Facebook is in trouble.
While Facebook is certainly no stranger to controversy, this time feels different. As the stalwart social media platform continues to deal with the fallout from the Cambridge Analytica scandal, the hashtag, #DeleteFacebook has gained steam, prompting many to reexamine the role that social media plays in their lives (this author included––last week I deleted the Facebook app from my phone).
But what does this mean for brands?
The simple answer is that the short-term implications for most brands are likely to be minimal (deleting Facebook is a more difficult proposition than it may seem given that many use their profile to log into other services and websites, as well as a repository for photos and life events that are either difficult or impossible to back up elsewhere).
Long-term, however, this is a trend that bears monitoring. Despite weathering many smaller scandals throughout its history, this is probably the first occasion that scandal has resulted in wholesale (and public) behavior change.
Which is why, in many ways, it feels time to reexamine the role Facebook plays not only in our personal lives but in our marketing efforts as well.

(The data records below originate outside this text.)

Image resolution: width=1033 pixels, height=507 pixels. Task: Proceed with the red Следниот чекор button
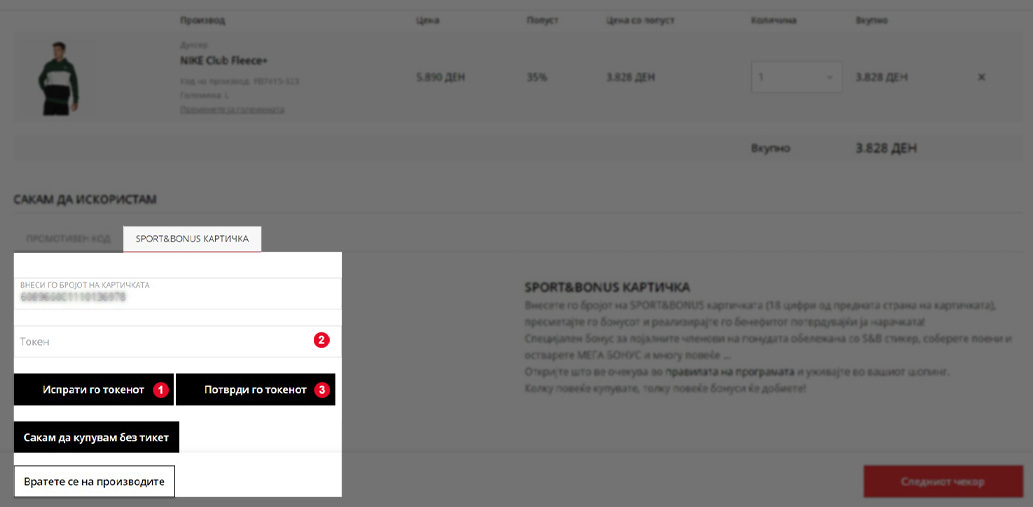tap(942, 481)
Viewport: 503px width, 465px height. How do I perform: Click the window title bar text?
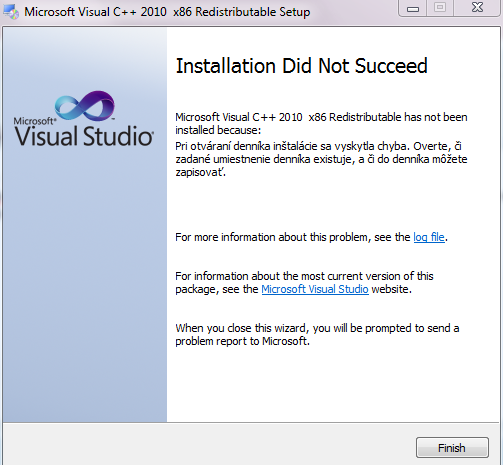167,12
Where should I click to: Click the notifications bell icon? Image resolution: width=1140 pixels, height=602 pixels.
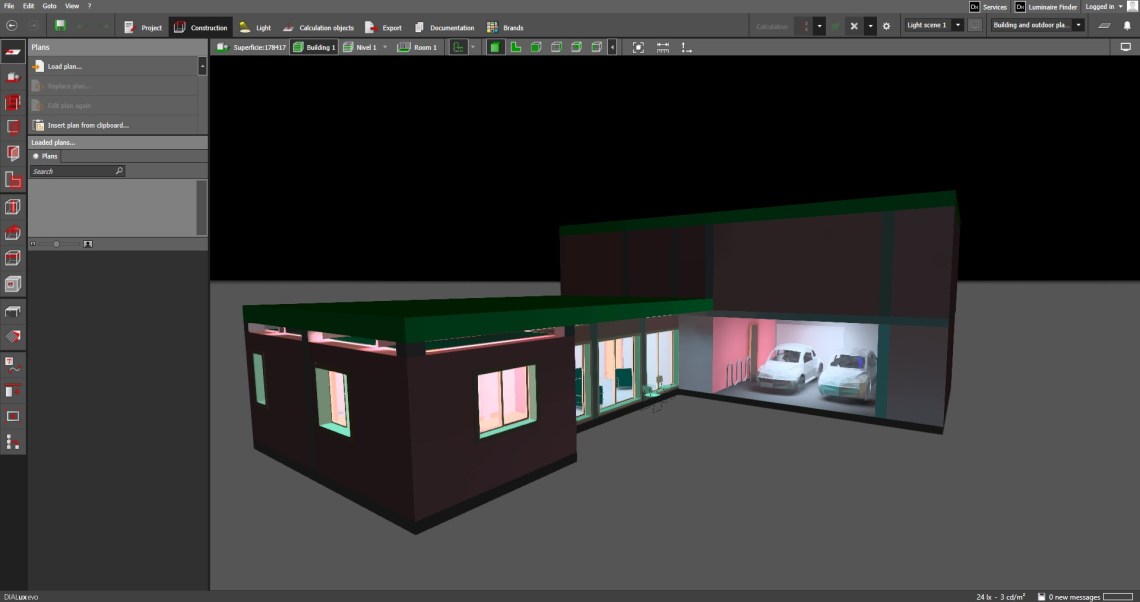[x=1127, y=26]
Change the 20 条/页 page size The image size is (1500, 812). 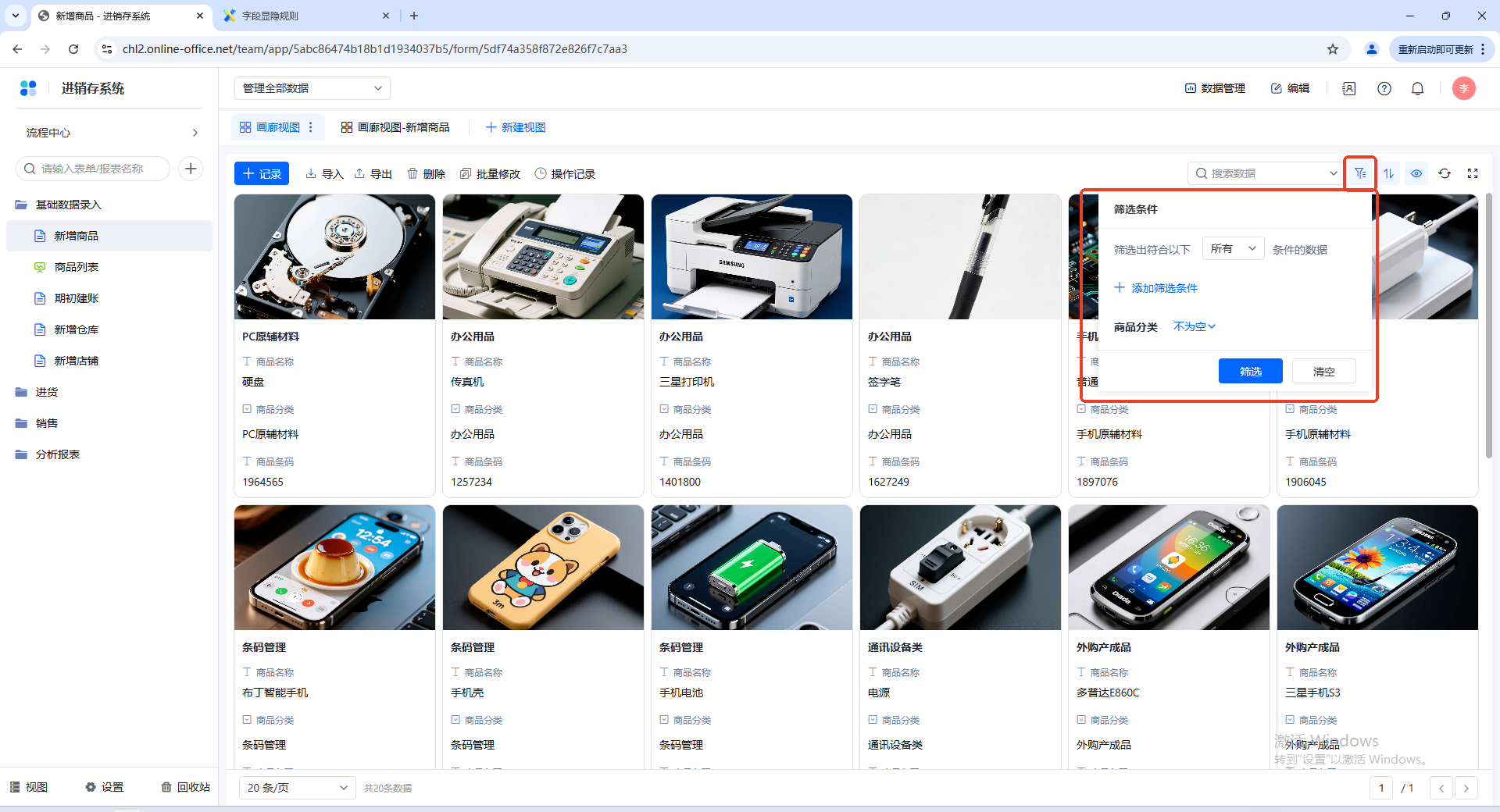pos(297,788)
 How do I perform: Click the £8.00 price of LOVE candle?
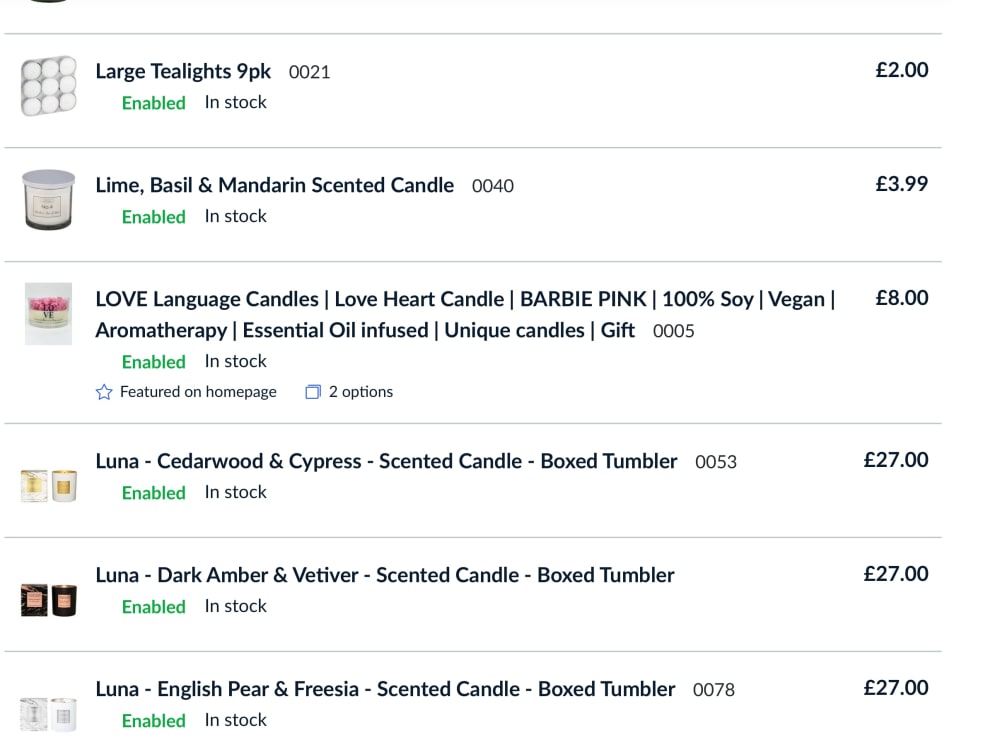click(902, 298)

As I was getting started in the social space roughly ten years ago, the predominant questions my clients had were often ones of resource investment and strategic prioritization––how much should social media channels be in the mix? Should the priority be building audiences for owned assets or in establishing new outposts on third-party platforms? Which platforms did the brand belong on? How should social channels be staffed? How should they be measured?
At the time, the general consensus was to invest mostly in owned assets because the third-party platforms were unknown and often times unreliable (#FailWhale), and owned assets offered security, value to the enterprise, measurability and were fully integrated with other business systems and tools. Over the last few years, as the social platforms grew and developed highly sophisticated advertising programs, it felt that the pendulum had swung in the other direction and that brands were increasingly putting more emphasis on their social media outposts than their own properties.

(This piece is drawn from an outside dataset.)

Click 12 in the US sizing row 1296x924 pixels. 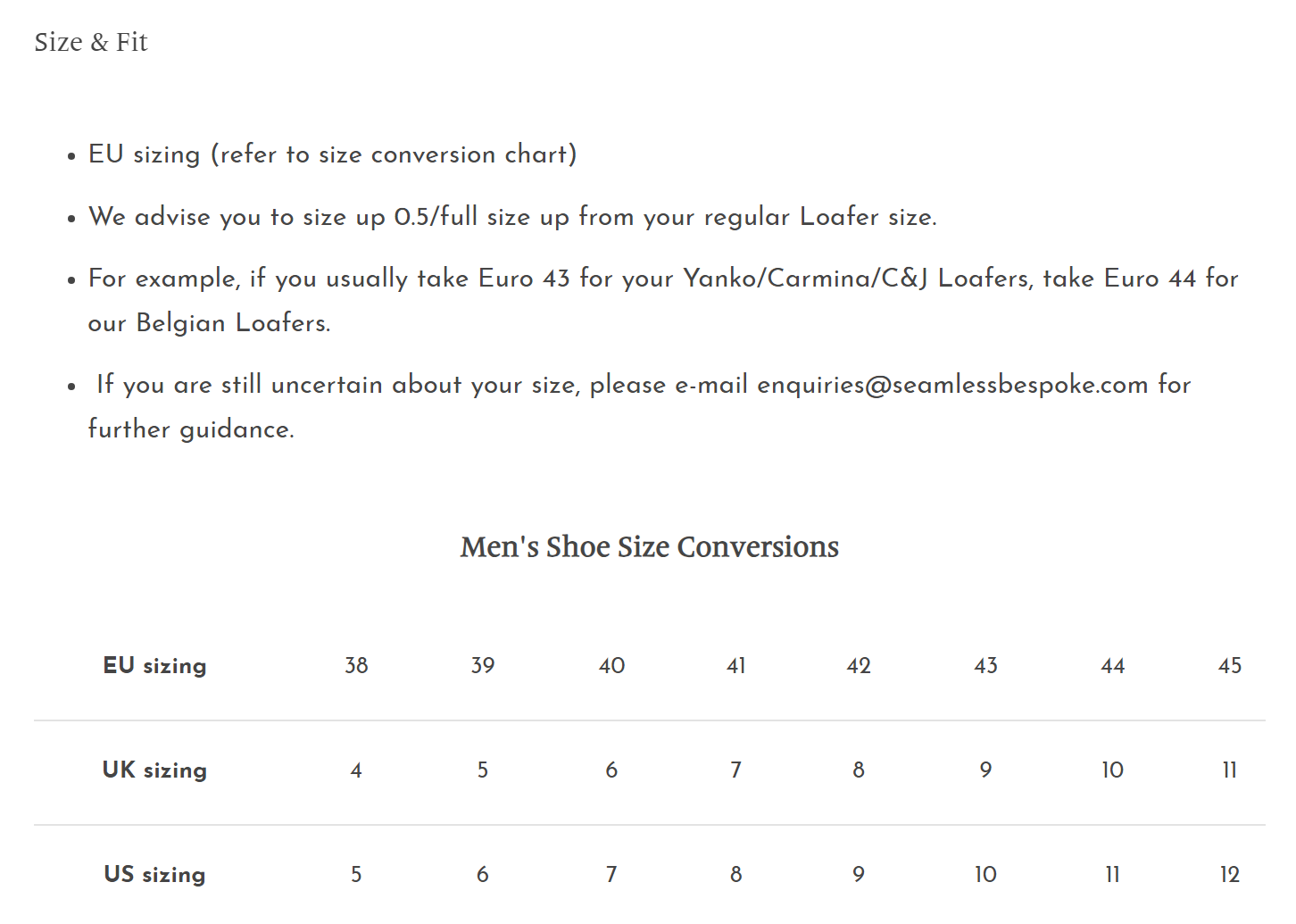pyautogui.click(x=1229, y=875)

In light of #DeleteFacebook, ongoing data security/privacy issues, and concerns with the negative health impacts of social media participation, we think it might be time to come full circle and revisit the same questions we asked a decade ago, only through a slightly different lens.

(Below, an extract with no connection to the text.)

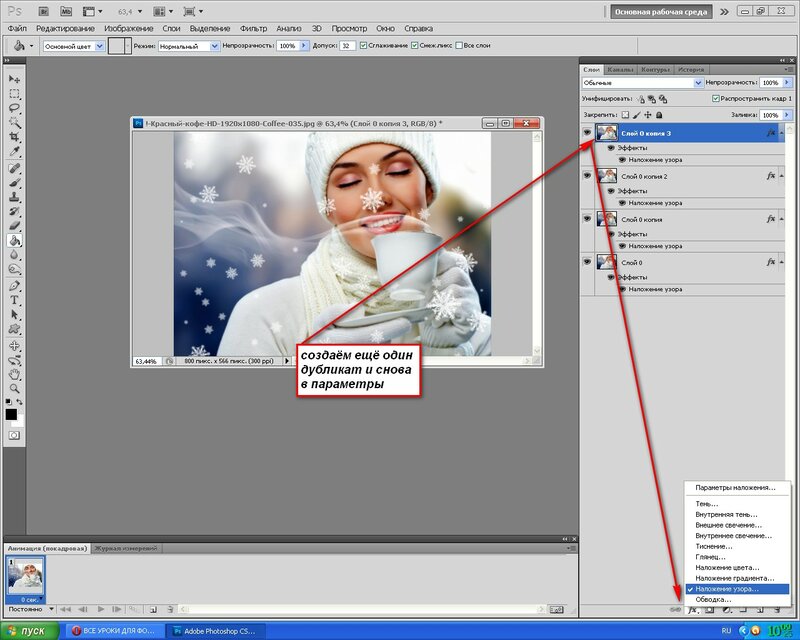Select the Crop tool

click(x=14, y=136)
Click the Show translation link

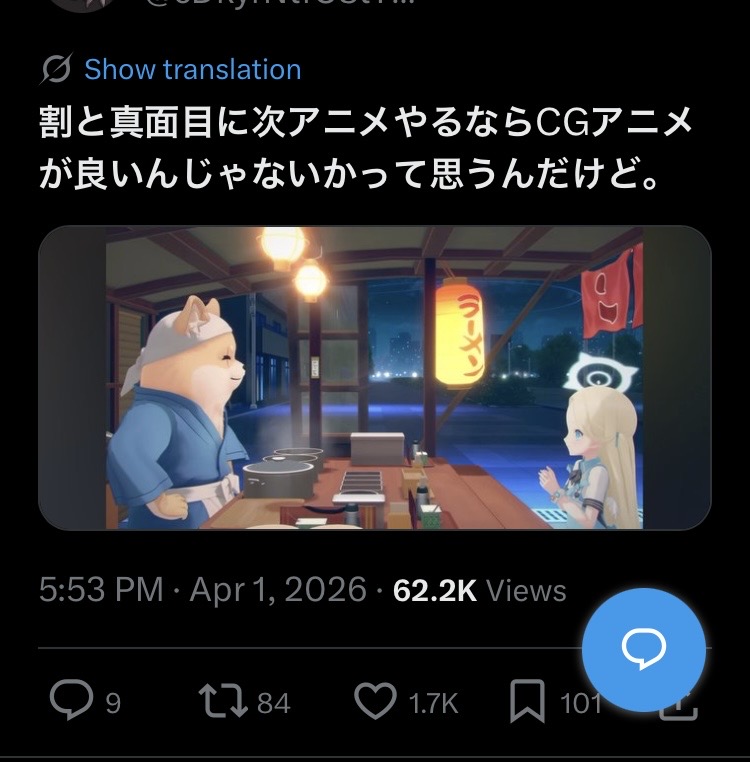pyautogui.click(x=193, y=69)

How much of the customer relationship does the brand want to own, and how much do they want to outsource to third-party platforms like Facebook and Twitter?
We're not advocating that brands give up on social media at this juncture (though Tesla, SpaceX, and Mozilla have given up on Facebook). There will likely always be a role for brands to play on social media; at least as long as the audiences are there and we can reach them effectively. But, it's probably time to take a hard look at the role that social media plays in the marketing mix and perhaps reprioritize brand owned assets like blogs, forums, corporate sites and other self-hosted community platforms.
In this scenario, the primary relationship with the customer (including data collection) takes place in environments the brand can fully control, and social media platforms become mechanisms for driving traffic to these assets, not as the self-functioning, semi-isolated and risk exposed customer islands that they are today.